::: DATA FOR PROCESSING :::

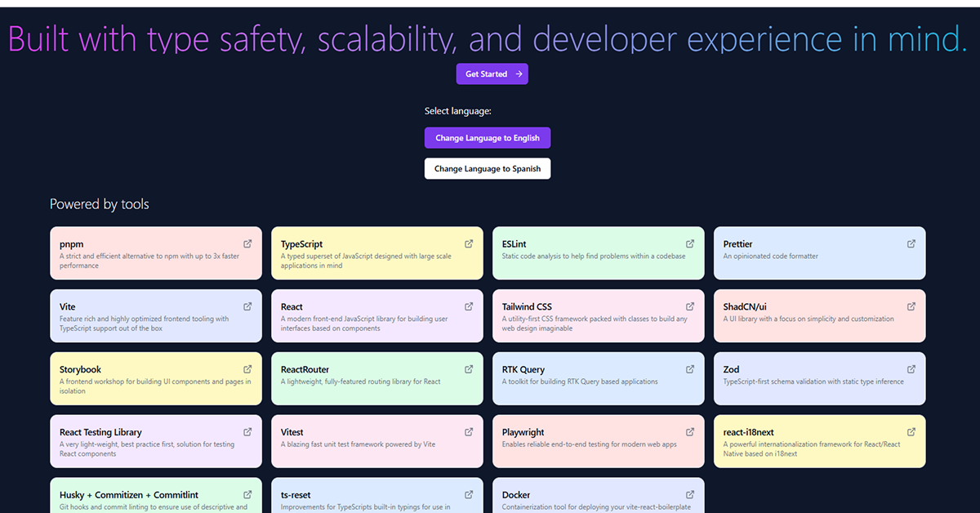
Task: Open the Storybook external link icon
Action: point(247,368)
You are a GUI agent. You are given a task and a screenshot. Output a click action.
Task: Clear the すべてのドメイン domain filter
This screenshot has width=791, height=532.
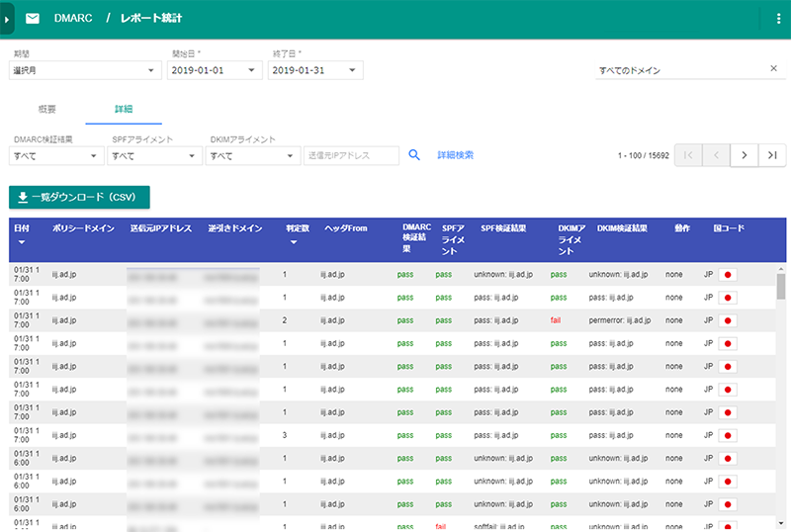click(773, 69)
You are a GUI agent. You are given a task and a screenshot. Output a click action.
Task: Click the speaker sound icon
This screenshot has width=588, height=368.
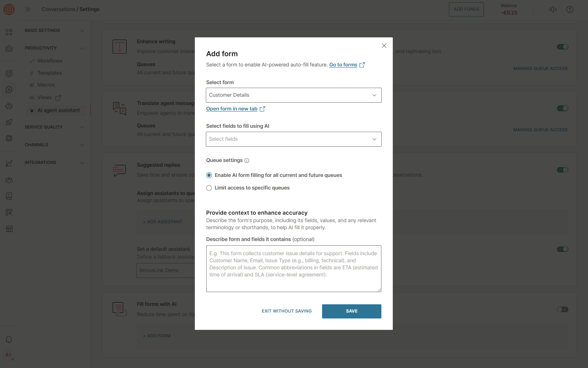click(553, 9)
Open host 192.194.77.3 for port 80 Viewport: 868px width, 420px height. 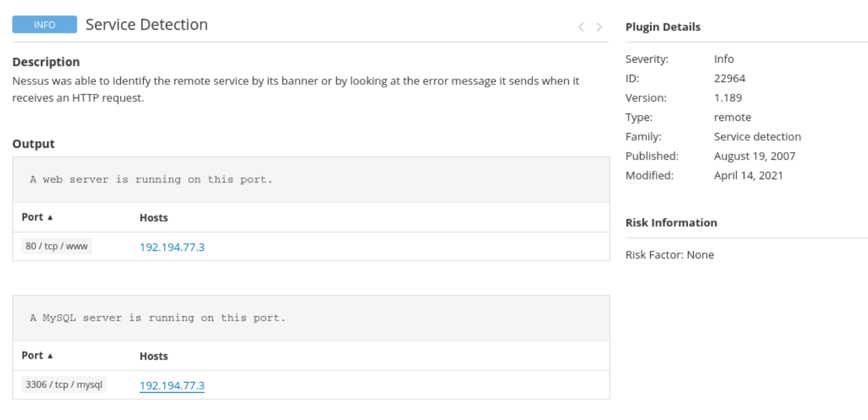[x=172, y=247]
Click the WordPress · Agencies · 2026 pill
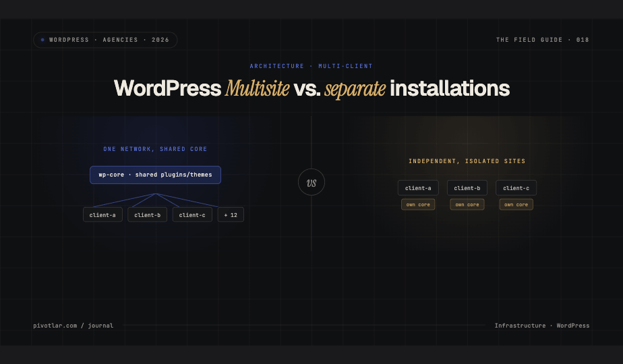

:::

» WHAT IS BEING ASKED
With pictures excluded, reproduce exactly the lines above from the one containing "Task: Clear the すべてのドメイン domain filter" down to the one containing "Task: Click the speaker sound icon", those two included.

» WRITTEN ANSWER
Task: Clear the すべてのドメイン domain filter
This screenshot has width=791, height=532.
click(773, 69)
You are a GUI agent. You are given a task and a screenshot. Output a click action.
Task: Click the speaker sound icon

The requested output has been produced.